• _Work required_:
When you reach the line containing "Calendario Móvil (497, 1469)" in the data below, begin returning lines exactly as written, and stop once the line containing "otoño (8) (771, 1962)" has been returned.

• _Dataset_:
------------
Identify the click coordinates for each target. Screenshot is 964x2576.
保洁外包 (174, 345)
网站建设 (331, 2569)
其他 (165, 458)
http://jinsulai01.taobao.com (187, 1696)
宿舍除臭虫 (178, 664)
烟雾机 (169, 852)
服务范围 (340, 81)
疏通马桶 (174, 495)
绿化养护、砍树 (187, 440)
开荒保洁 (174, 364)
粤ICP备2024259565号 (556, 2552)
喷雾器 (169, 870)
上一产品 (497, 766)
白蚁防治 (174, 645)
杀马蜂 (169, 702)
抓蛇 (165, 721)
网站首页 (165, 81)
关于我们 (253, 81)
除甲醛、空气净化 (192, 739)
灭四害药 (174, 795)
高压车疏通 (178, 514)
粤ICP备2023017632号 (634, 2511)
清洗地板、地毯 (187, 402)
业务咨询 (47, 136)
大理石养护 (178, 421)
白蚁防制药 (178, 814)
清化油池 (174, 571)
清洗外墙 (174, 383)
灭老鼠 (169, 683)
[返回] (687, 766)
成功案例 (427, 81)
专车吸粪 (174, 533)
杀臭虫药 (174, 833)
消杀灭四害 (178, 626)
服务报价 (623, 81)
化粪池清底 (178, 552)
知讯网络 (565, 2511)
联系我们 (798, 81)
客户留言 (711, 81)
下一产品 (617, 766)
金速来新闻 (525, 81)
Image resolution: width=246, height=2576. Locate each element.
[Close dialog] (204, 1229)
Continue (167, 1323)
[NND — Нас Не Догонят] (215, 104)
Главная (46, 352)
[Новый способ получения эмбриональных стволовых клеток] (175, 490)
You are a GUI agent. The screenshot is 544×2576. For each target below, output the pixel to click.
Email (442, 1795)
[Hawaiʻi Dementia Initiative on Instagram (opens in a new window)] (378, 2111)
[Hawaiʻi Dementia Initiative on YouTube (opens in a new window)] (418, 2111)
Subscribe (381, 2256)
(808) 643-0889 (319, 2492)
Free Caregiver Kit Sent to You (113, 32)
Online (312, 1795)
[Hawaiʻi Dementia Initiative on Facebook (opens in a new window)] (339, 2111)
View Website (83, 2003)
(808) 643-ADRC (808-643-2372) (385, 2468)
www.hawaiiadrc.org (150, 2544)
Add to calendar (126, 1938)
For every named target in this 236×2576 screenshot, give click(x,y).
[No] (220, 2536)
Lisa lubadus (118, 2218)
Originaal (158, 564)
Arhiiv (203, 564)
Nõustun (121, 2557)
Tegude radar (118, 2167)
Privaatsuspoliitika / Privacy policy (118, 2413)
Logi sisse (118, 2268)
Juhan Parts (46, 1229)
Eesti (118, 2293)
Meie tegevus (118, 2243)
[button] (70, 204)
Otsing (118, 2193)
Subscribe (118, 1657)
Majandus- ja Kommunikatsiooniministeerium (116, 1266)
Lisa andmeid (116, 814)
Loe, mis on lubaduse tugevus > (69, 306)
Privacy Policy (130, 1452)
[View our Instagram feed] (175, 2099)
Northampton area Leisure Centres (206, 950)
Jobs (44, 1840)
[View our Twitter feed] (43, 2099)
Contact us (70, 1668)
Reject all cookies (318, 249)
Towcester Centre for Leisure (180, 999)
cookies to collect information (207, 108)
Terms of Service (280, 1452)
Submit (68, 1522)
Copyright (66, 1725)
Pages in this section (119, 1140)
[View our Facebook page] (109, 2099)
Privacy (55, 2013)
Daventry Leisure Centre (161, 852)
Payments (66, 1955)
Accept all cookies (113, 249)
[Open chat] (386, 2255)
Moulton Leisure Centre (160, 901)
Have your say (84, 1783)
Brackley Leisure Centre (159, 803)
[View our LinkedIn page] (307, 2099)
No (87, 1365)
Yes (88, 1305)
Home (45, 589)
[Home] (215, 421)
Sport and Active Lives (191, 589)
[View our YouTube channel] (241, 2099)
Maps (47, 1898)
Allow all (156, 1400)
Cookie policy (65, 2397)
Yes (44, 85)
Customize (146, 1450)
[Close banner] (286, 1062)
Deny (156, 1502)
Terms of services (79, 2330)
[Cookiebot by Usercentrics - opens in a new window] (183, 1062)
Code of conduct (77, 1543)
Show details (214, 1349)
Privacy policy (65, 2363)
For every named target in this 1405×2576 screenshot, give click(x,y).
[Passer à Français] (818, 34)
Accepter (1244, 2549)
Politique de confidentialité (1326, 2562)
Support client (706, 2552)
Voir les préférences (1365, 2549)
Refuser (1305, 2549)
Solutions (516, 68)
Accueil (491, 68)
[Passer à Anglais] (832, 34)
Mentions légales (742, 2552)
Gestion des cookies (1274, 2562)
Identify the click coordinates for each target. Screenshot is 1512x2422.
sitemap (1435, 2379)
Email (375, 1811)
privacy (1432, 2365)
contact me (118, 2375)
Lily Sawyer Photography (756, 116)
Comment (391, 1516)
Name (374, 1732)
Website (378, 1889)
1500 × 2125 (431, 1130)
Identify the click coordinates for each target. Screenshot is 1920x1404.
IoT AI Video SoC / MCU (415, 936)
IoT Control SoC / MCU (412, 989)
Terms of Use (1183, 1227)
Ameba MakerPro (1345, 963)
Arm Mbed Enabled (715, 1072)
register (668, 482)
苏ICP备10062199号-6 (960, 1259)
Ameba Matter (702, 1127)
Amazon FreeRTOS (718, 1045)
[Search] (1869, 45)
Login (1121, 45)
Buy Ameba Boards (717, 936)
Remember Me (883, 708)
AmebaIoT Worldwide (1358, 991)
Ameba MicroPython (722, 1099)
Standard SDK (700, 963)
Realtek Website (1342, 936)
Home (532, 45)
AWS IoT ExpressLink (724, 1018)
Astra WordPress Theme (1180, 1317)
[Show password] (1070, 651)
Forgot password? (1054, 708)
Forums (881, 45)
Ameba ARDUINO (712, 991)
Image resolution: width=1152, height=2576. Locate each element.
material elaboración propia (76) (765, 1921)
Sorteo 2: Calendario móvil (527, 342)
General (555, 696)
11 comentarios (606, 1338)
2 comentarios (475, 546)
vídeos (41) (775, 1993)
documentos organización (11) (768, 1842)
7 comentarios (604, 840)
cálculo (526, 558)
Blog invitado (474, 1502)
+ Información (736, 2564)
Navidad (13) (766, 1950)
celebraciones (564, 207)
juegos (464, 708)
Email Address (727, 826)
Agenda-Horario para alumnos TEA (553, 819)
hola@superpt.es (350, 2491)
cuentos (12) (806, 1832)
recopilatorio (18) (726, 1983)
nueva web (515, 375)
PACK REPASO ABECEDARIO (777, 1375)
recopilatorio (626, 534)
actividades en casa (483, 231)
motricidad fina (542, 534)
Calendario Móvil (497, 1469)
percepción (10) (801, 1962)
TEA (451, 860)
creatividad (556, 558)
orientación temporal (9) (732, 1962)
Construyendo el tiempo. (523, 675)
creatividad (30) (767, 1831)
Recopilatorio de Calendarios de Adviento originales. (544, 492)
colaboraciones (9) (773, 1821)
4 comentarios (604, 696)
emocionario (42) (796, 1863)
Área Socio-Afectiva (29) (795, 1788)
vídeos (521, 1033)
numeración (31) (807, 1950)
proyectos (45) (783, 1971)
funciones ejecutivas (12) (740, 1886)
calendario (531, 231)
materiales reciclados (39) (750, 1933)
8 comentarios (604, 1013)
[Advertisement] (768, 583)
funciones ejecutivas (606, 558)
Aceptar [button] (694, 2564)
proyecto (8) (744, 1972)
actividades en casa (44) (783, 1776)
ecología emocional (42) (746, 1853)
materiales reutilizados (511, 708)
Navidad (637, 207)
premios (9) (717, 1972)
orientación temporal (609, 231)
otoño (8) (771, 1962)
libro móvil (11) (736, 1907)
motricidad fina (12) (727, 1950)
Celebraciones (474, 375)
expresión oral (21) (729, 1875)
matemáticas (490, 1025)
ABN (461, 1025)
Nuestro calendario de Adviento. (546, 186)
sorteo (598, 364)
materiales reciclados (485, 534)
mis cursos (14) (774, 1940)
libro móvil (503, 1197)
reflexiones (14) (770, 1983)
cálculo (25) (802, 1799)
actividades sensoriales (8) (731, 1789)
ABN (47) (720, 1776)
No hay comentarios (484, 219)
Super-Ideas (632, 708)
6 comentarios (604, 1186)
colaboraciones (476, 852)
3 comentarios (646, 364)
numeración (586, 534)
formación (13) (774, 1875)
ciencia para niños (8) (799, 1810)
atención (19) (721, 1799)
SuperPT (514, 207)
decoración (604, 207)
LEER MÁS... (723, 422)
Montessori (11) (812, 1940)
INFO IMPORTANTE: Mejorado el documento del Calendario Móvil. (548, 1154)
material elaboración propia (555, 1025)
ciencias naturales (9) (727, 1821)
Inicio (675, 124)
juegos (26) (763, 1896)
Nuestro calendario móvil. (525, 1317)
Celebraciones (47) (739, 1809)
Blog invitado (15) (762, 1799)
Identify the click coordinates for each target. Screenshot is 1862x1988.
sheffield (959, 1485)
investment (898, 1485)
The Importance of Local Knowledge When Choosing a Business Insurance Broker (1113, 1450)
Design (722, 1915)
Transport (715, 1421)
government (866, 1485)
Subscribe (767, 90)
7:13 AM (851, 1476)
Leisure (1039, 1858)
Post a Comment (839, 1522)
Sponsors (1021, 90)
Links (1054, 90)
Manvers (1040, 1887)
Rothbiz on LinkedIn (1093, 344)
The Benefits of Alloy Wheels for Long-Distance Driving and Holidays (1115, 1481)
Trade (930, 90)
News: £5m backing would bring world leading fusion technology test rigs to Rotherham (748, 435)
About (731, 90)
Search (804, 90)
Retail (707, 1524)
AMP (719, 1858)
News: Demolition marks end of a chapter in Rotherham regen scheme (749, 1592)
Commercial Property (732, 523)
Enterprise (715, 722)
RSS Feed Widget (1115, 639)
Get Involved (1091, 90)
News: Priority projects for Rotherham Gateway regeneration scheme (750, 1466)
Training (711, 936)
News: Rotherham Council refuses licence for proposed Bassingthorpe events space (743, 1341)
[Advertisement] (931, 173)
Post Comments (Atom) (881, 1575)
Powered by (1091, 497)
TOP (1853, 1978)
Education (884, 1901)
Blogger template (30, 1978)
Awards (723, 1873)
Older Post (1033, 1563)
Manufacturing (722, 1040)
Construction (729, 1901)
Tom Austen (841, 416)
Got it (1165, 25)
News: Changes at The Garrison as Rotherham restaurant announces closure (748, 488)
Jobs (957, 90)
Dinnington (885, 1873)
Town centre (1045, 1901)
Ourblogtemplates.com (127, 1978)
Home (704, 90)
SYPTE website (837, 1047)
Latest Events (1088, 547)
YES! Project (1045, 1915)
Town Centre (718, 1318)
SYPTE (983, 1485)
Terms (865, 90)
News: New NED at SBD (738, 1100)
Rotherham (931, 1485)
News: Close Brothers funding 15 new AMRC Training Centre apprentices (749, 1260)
------------
• _Exercise result_:
Calendario Móvil (497, 1469)
percepción (10) (801, 1962)
TEA (451, 860)
creatividad (556, 558)
orientación temporal (9) (732, 1962)
Construyendo el tiempo. (523, 675)
creatividad (30) (767, 1831)
Recopilatorio de Calendarios de Adviento originales. (544, 492)
colaboraciones (9) (773, 1821)
4 comentarios (604, 696)
emocionario (42) (796, 1863)
Área Socio-Afectiva (29) (795, 1788)
vídeos (521, 1033)
numeración (31) (807, 1950)
proyectos (45) (783, 1971)
funciones ejecutivas (12) (740, 1886)
calendario (531, 231)
materiales reciclados (39) (750, 1933)
8 comentarios (604, 1013)
[Advertisement] (768, 583)
funciones ejecutivas (606, 558)
Aceptar [button] (694, 2564)
proyecto (8) (744, 1972)
actividades en casa (44) (783, 1776)
ecología emocional (42) (746, 1853)
materiales reutilizados (511, 708)
Navidad (637, 207)
premios (9) (717, 1972)
orientación temporal (609, 231)
otoño (8) (771, 1962)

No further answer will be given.